Not just my family, but I think being an independent woman is a value of American culture today.  We are moving away from feeling like we need a man to accomplish anything in life...or anyone.  You see it in the movies, hear it in music all the time.  The only way to get anywhere in life is to do it yourself.  An attitude of "you are only responsible for you, make it count."  Which, may not be a bad thing inherently, but once it festers...


Like I said, I never thought being independent was a bad thing.  My independence put me through high school in 3 years, gave me the courage to move to Poland at 17, and again at 24.  Independence I credit toward some of my best life experiences.  If it wasn't for my gut telling me to not hold anything back...my life would be so boring.


This summer I was talking to some girls in Poland for a short-term mission trip and mentioned that I have always been "independent."  The looks on their faces were puzzled.  "What do you mean you are independent?"  "So you don't think you need other people?"  WHAT?  No, that is not what I meant at all...

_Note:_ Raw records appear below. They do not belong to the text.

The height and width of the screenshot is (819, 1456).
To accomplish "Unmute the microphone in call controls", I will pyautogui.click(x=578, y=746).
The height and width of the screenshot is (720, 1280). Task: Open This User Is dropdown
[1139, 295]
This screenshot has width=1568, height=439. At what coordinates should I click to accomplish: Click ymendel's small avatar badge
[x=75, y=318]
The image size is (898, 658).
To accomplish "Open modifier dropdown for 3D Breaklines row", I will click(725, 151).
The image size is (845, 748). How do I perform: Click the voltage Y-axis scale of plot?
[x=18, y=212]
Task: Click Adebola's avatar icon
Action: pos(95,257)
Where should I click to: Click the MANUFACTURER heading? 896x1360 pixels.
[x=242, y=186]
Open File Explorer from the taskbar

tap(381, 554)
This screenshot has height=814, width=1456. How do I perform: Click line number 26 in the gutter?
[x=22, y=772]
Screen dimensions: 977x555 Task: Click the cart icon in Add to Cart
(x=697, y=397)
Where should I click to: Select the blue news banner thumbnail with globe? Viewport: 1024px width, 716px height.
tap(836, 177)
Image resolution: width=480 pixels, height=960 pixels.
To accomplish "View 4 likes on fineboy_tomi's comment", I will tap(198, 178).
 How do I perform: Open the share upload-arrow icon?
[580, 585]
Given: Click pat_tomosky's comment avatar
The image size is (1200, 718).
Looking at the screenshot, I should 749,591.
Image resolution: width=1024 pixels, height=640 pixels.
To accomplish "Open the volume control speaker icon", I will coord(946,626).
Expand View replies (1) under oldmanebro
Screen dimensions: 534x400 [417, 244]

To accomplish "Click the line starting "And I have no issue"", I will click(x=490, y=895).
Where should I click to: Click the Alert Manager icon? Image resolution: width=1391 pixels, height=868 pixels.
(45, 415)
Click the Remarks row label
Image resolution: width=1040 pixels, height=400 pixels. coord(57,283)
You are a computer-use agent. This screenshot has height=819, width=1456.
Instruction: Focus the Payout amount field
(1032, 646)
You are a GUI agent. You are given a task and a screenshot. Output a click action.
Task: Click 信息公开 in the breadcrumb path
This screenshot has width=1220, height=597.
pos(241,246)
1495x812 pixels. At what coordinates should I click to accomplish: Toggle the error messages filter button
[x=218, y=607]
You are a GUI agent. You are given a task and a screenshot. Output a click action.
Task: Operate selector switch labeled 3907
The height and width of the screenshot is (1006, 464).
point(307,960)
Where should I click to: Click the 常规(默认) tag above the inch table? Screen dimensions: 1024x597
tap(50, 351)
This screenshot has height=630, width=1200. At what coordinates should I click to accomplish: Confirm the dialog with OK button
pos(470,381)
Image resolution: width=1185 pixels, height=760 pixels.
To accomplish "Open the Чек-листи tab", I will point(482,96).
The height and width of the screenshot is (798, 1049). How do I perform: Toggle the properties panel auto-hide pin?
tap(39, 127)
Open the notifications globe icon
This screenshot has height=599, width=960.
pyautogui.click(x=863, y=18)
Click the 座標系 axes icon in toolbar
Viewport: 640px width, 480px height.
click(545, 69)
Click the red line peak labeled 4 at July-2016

I struggled to explain myself and they cautioned me against using the word independent in the future.  Never would I have thought that being independent was something to be wary of.  Over the next few months I wrestled with the idea of independence, was I really doing something completely wrong?

No, I don't think being independent is a bad thing.  If I wasn't independent I would have totally floundered in Poland.  God created me this way, and if I was heavily dependent I never would have moved to Poland in the first place.  Where my problem lies is I hate asking people for help.

I hate knowing I am a burden to other people and I won't ask for help unless there is absolutely no way to get it done myself.  That's my fall.  For example, I wanted to color my hair for the first time and I spent 4 hours translating the directions from Polish to English on Google Translate.  I could have just called a friend and have them tell me, but no.  Independence for the win.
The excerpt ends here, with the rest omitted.